Le piège, c'est ce moment où je garde un poisson "pour voir". Sur le papier, ça ressemble à un détail. Au bord de l'eau, ça devient une prise sous taille qui attend dans la bourriche, puis une verbalisation quand le contrôle tombe au retour. J'ai payé cette idée-là très cher, pour une hésitation qui n'a duré que quelques secondes.
J'ai relu ensuite l'arrêté préfectoral de la Vienne, noir sur blanc, avec la même impression qu'après une mauvaise note. La taille minimale n'était pas celle que j'avais en tête, et c'est bien ce décalage qui m'a piégé. J'aurais aimé voir cette ligne avant la sortie, pas après le procès-verbal. Le papier n'avait rien d'impressionnant, mais il m'aurait évité une matinée entière de honte.
Aujourd’hui, je ne pars jamais sans ma réglette, et je relâche systématiquement les prises douteuses
Dans mon gilet, la réglette rigide a maintenant sa place, calée avec le dégorgeoir et la pince. Je la sors avant même de décrocher une prise limite, même quand mes enfants piaffent derrière moi et veulent voir le poisson de près. Le geste a pris quelques secondes mais je ne joue plus à l'approximation. Je n'ai plus ce faux confort du mètre souple qui plie et raconte n'importe quoi.

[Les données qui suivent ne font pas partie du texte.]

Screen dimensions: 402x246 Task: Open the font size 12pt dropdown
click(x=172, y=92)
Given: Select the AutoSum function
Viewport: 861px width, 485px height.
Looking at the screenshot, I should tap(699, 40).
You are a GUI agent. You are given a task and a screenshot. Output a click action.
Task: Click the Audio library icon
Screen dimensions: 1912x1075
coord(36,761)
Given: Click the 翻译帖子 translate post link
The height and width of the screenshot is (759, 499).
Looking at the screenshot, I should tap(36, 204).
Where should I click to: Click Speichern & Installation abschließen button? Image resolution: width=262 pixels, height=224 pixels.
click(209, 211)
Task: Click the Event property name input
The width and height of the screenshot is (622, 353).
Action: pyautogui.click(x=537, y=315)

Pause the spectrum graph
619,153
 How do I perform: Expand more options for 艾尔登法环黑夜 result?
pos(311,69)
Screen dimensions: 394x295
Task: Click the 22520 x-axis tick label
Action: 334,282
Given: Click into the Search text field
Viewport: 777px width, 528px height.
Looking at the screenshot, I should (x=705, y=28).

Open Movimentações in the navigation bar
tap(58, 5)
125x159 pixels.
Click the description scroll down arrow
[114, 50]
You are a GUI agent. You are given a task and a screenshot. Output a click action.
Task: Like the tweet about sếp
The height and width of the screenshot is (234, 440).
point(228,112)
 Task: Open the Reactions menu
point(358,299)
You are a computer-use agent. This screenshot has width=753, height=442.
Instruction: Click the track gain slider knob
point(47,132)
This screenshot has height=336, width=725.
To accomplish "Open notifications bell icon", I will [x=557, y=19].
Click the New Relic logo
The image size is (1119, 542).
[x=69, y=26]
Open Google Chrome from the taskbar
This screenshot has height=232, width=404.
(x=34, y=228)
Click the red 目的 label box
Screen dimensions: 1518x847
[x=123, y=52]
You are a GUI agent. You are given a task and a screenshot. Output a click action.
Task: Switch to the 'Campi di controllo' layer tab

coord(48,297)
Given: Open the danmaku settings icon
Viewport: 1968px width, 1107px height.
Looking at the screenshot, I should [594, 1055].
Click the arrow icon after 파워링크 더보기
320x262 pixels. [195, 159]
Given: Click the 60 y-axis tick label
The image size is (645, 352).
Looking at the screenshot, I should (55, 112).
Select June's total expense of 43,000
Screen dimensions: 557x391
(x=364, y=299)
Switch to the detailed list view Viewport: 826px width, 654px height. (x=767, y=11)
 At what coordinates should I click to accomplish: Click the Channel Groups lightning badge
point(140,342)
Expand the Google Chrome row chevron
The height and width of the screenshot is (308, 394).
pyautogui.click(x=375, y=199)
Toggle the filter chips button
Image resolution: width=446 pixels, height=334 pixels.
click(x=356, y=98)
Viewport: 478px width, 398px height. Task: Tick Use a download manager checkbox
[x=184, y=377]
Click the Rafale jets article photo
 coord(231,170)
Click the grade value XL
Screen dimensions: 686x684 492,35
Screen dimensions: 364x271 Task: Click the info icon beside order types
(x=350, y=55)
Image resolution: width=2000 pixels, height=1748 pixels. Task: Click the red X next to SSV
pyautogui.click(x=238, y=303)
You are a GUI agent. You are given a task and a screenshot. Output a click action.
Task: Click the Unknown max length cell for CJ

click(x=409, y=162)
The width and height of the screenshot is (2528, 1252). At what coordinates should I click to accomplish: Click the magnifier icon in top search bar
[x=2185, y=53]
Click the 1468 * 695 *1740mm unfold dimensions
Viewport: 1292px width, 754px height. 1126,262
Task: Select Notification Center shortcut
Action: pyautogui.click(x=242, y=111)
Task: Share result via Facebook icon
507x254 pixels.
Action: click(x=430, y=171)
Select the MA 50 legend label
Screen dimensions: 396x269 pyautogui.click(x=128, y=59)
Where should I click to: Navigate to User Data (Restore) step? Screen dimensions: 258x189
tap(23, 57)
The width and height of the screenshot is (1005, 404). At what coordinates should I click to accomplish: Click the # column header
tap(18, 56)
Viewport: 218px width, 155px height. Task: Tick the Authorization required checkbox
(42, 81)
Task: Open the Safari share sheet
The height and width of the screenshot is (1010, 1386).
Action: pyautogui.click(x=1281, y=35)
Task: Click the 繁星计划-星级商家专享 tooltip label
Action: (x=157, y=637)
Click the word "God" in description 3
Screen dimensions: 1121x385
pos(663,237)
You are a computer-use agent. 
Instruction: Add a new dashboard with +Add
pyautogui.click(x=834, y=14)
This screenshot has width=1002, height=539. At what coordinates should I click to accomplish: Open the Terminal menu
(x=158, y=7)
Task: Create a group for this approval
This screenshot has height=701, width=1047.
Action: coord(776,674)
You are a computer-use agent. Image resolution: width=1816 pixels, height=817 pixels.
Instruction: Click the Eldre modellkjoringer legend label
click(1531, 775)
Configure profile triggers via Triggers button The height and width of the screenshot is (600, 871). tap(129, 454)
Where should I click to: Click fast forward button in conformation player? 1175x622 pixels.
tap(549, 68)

Je dors plus tranquille avec ça, même si le mot est un peu grand pour une sortie de pêche. La session reste la même, l'eau aussi, mais je n'ai plus cette tension au ventre quand je regarde une prise de côté. Je n'ai pas cherché à me fabriquer une règle héroïque, juste à éviter un autre contrôle mal digéré. Ce calme-là m'a manqué le jour où l'agent a sorti sa réglette devant mes enfants.
Je repense encore au prix payé pour ce poisson presque bon. 135 euros pour 2 centimètres, ça reste la phrase la plus sèche de toute l'histoire. J'aurais voulu savoir avant que la mesure à la main ne compte pas, et que le contrôle peut se tendre en 30 minutes pour une seule prise. Sur la berge de l'AAPPMA de la Gaule Limousine, j'ai appris ça sans douceur.
Je revois encore la queue du poisson posée à plat sur la réglette, la bourriche ouverte, les bottes pleines de boue et mes enfants qui ne disaient plus rien. C'est à ce moment-là que j'ai compris que mon œil ne suffisait pas et qu'il fallait mesurer avant de garder une prise limite. Mon histoire ressemble à une erreur de débutant, mais elle m'a laissé 135 euros en moins et un regret qui collait encore au retour.